The next partnership between Clarke and Hussey was worth 272 runs in just 49.3 overs, with Hussey bringing up his second century of the series. Clarke at one stage had 33 4s in reaching 168* with more 4s than singles (28)! He ended up with 224 runs for the day despite coming in during the 15th over. Only eleven times have more runs been scored by a batsman in a day of test cricket, three of those times by Bradman and three more by Sehwag. Clarke also became the first person in test cricket history to score 4 double centuries in the same calendar year (in just his 8th test). (Don Bradman once scored 4 double centuries in the space of 7 tests in 1930-31.) Clarke must have tremendous stamina and concentration to achieve such a feat. He currently averages over 100 in both Brisbane (916 runs @ 114.5 in 9 tests, 11 innings with 4 100s) and Adelaide (1109 runs in 8 tests, 13 innings with 5 100s).
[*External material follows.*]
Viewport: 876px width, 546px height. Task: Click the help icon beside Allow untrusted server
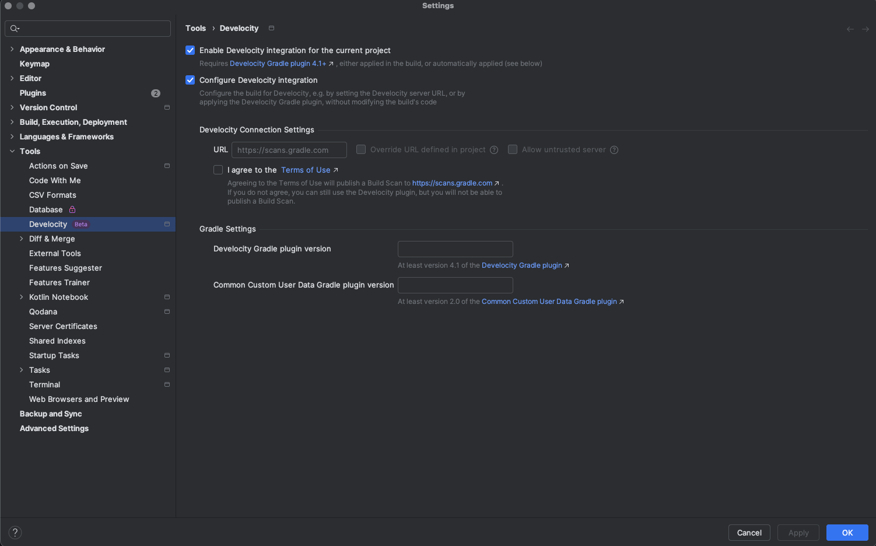tap(614, 149)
Imran Tahir ended up with bowling figures of 23 overs for 180 in the first innings and 14 overs for 80, to concede the most runs in a match without taking a wicket. The first innings economy rate in fourth in this list of expensive bowling analyses in a test innings (minimum 10 overs).
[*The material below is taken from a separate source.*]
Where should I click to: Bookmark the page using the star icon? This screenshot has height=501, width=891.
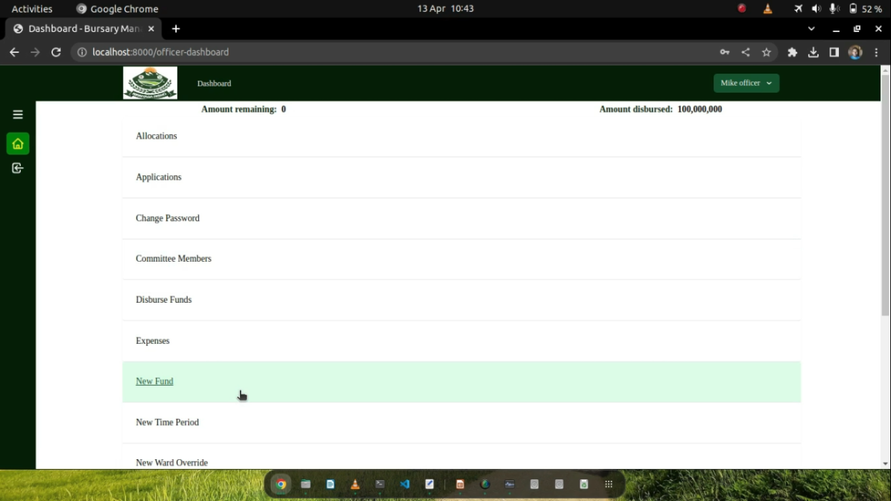click(766, 52)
Australia set South Africa 430 to win in well over 4 sessions and after South African slumped to 4/45 it seemed like the game might end on the fourth day. Wickets 5 to 10 then survived for 762 balls, the most in the fourth innings in a test. South Africa managed to defy the Australian attack for a total of 148 overs, the longest fourth innings in overs since England’s effort against South Africa in 1995 (in that game Mike Atherton and Jack Russell batted together for the last 274 minutes). After the fourth wicket fell it was Faf du Plessis on debut and AB de Villiers who dug deep and blunted the attack, with a partnership of 89 runs in 68 overs (32 in the first 29 overs including 1 run in a stretch of 8 overs).
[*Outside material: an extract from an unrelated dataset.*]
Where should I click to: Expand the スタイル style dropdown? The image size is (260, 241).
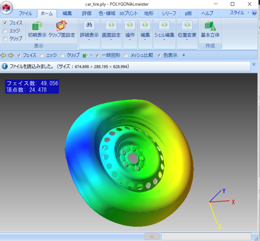(240, 13)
According to this list AB de Villiers with his 33 off 220 balls set a record for the longest test innings in balls faced without scoring a b0undary (in games in which this was recorded). There are only two longer individual innings in minutes where a boundary was not scored:

- Jimmy Adams scored 48* off 212 balls in 334 minutes vs Pakistan in 2000
- Colin McDonald scored 47 off 169 balls in 248 minutes vs England in 1958/59

It was also the second slowest 30+ score in test history, second to Chris Tavare’s 35 off 240 balls.

Nathan Lyon toiled for 50 overs conceding just 49 runs. The last time someone bowled as many maidens (31) as he did was back in 1982 by Dilip Doshi according to this list.

Du Plessis stayed until the very end, having by far the longest innings by a debutant in the final innings of a test. He survived for 466 minutes and 376 balls while the next best by a debutant was 313 minutes. Even by a non-debutant only six individual fourth innings have lasted longer. What an amazing way to start a test career!